Hi,I have recently discovered that drinking liquid Aloe Vera really helps to keep the IBS under control. I have suggested this to a few colleagues and it has worked for them too.Give it a go. But dont drink it straight as it tastes terrible - But dilute it approx 10& alo 90% water or juice.Only need 1 glass a day and I feel better.Hope it works for youSimon


----------



## Debbie Benning (Jan 25, 2001)

My experience with Aloe Vera was horrible as I have IBS D. Aloe Vera should only be taken if you have IBS C. Unfortunately I followed the advice of a health food store owner who obviously didn't know anything about IBS and that there are different kinds of IBS.


----------



## kamie (Sep 14, 2002)

Aloe Vera was very very good for helping heal my gut after the emergency surgery I had to remove an impaction.Yes, it's taste is not the best but I got used to it.It was aaan important part of my early post surgical healing.I no longer take Aloe Vera.My body is now in another stage of healing.I would agree that people with IBS-D might want to go easy on it if they choose to use it.I would think a full cup would bee too much for some poeple.Mybe doing a medicinal sort og thing like one tsp would be something to use for a short period of time.

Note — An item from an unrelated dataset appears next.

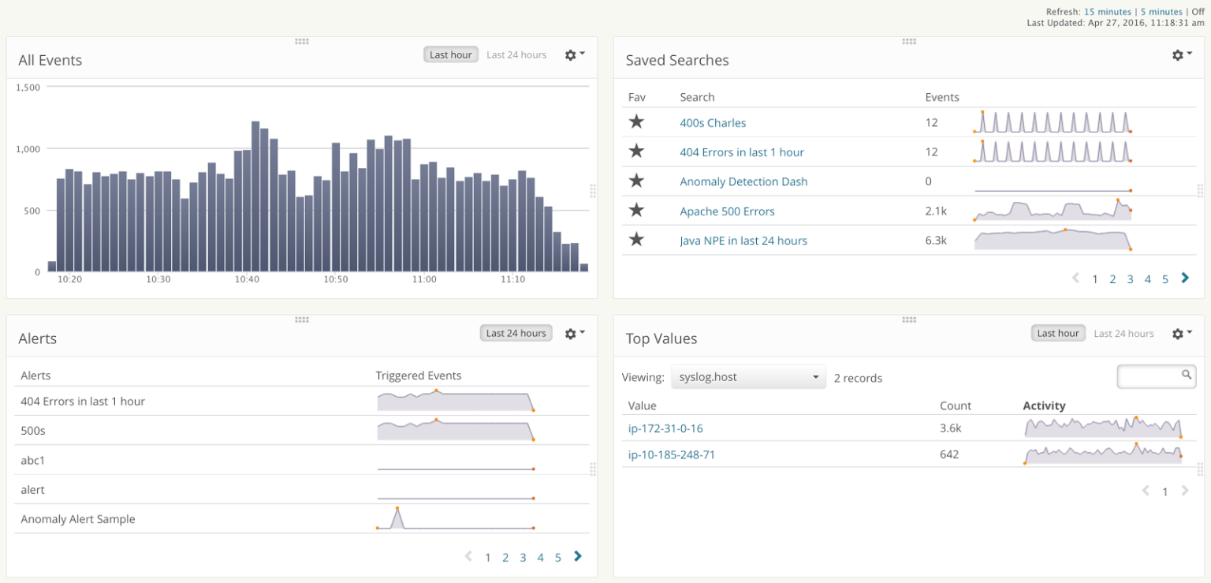Open the All Events settings gear menu
This screenshot has height=583, width=1211.
tap(570, 54)
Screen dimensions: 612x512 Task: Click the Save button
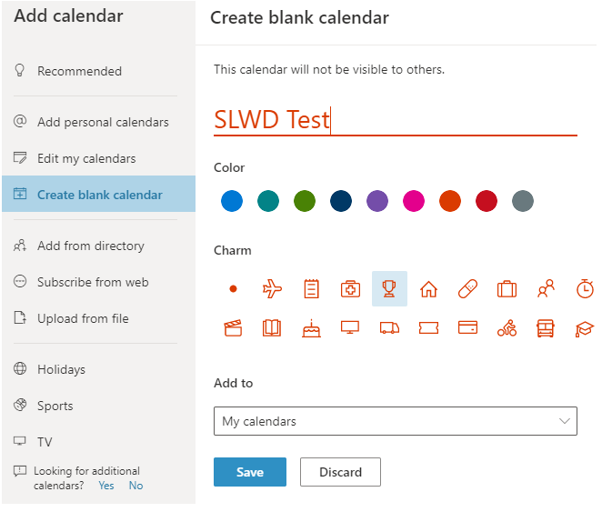point(249,472)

Aloe has it's good points but it's not the answer for everyone.I think I get a lot more safety in my results by the process of elimination.Kamie


----------



## JonC (Aug 27, 2002)

HiI took Aloe vera juice about a year back and it gave me relief. It was a miracle cure for me for about 3 months but after that it did not have any effect on me anymore. Maybe those nasty gugs in my colon become resistant to it


----------